A person in a wheelchair is 54 per cent less likely to be called in for a job interview than someone without a disability, according to a new study targeting Montreal and Quebec City employers.
That percentage means the bias against people living with a disability is worse than other forms discrimination on the job market, as observed in similar studies.
"It's definitely worse than discrimination based on ethnic background, which is already very strong," said Charles Bellemare, the head of the team that conducted the study.
Last year, the economics department at Laval University started measuring the prejudice people in wheelchairs face while job hunting.
The team sent out 1476 fictional resumes to real job postings in Quebec's two largest cities.
The jobs were all ones which could be done by someone in a wheelchair — secretary, receptionist, programmer and accounting clerk.
Some resumés were sent out stating in their cover letter that the person used a wheelchair, others didn't. That was the only difference between them.
Still, the disparity between the two groups when it came to who was offered an interview was massive.
Resumés that didn't note a disability elicited a 31 per cent response rate from employers.
By comparison, only 14 per cent of those candidates which mentioned the use of a wheelchair were similarly contacted for an interview.
"We were extremely surprised, even a bit shocked," Bellemare said of the results.

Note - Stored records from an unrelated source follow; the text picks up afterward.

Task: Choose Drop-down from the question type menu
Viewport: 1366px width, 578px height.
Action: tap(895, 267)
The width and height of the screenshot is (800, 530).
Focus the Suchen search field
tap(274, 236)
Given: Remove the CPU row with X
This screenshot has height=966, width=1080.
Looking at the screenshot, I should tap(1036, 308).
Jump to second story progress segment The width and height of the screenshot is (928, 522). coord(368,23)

Wheelchair users not surprised
Geneviève Imbeault, who uses a wheelchair and works at Quebec's education ministry, wasn't shocked by the results.

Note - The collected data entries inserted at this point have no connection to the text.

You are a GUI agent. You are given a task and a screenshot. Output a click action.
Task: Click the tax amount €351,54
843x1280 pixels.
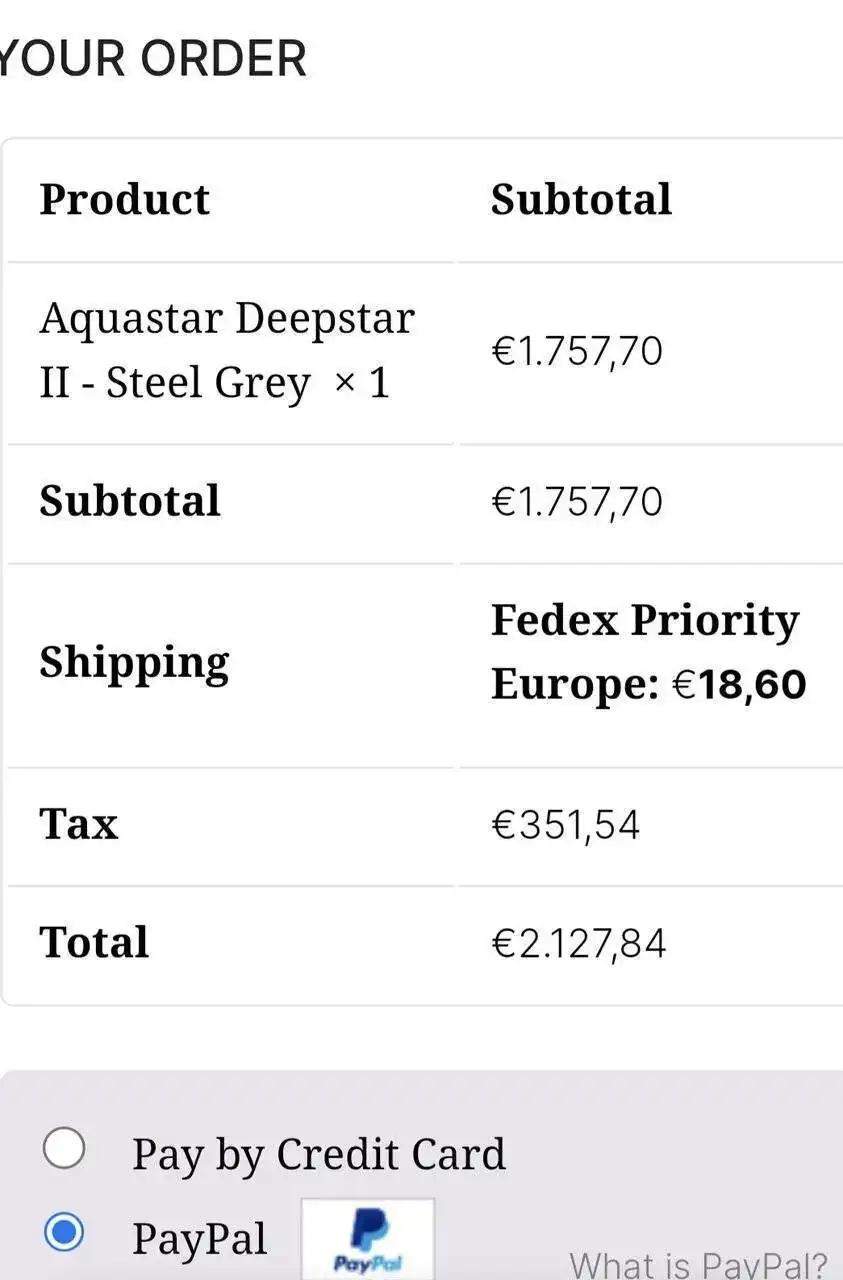tap(565, 826)
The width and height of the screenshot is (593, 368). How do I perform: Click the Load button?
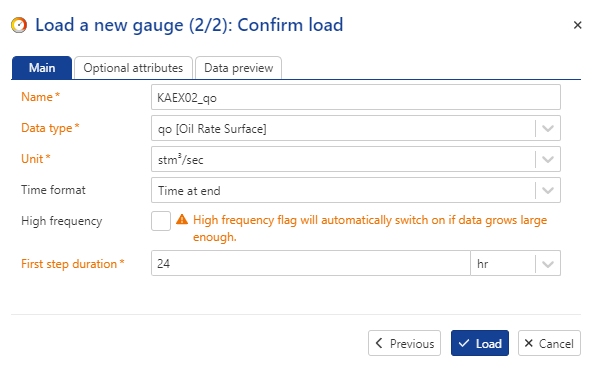click(x=480, y=343)
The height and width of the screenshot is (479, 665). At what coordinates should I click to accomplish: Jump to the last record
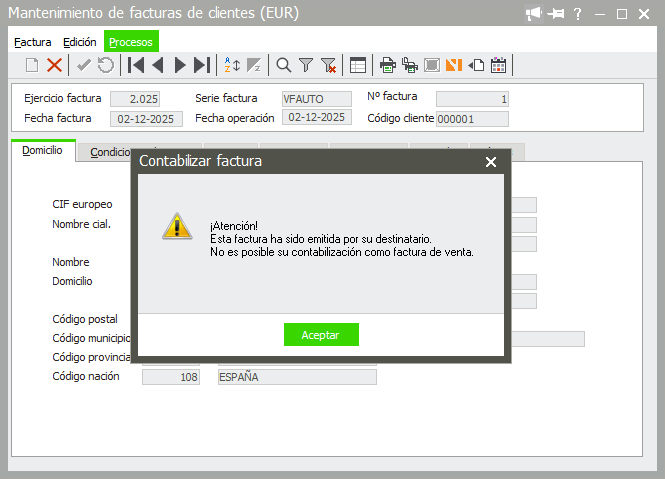(x=202, y=65)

She lives with Ehlers-Danlos syndrome and it affects her connective tissue and eyesight.
Job interviews in the private sector back when she showed signs of a disability, but still hadn't begun using a wheelchair, made employers' bias known.
"I had forearm crutches and I'd see this little recoiling movement, a reticence," she said of the interviewers.
Government intervention not enough
About one hundred discrimination complaints are opened each year with the Quebec Human Rights Commission because of discrimination in the hiring process.
Among them, disabilities elicit the most complaints.
Quebec is taking steps to curb the problem by offering employers subsidies to cover certain costs associated with accommodating a person with disabilities in the workplace.
Almost 4,600 people benefited from the program in 2016-2017.
But Bellemare included this variable in his study and the impact was negligible—those candidates which specified having clearance for government special allowances to their employer didn't have many more interview offers.
This leads Bellemare to believe that the root of the problem is flat-out discrimination.
"If we don't tackle the problems with perception, it is much more difficult to make sure that these government programs are effective," Bellemare said.
Isabelle Senneville, the head of La Croisée, an organization helping people with physical limitations integrate into the workforce, agrees that perception is the main barrier to employment.
"We distance ourselves from what we don't know. That's the way people are," Senneville said.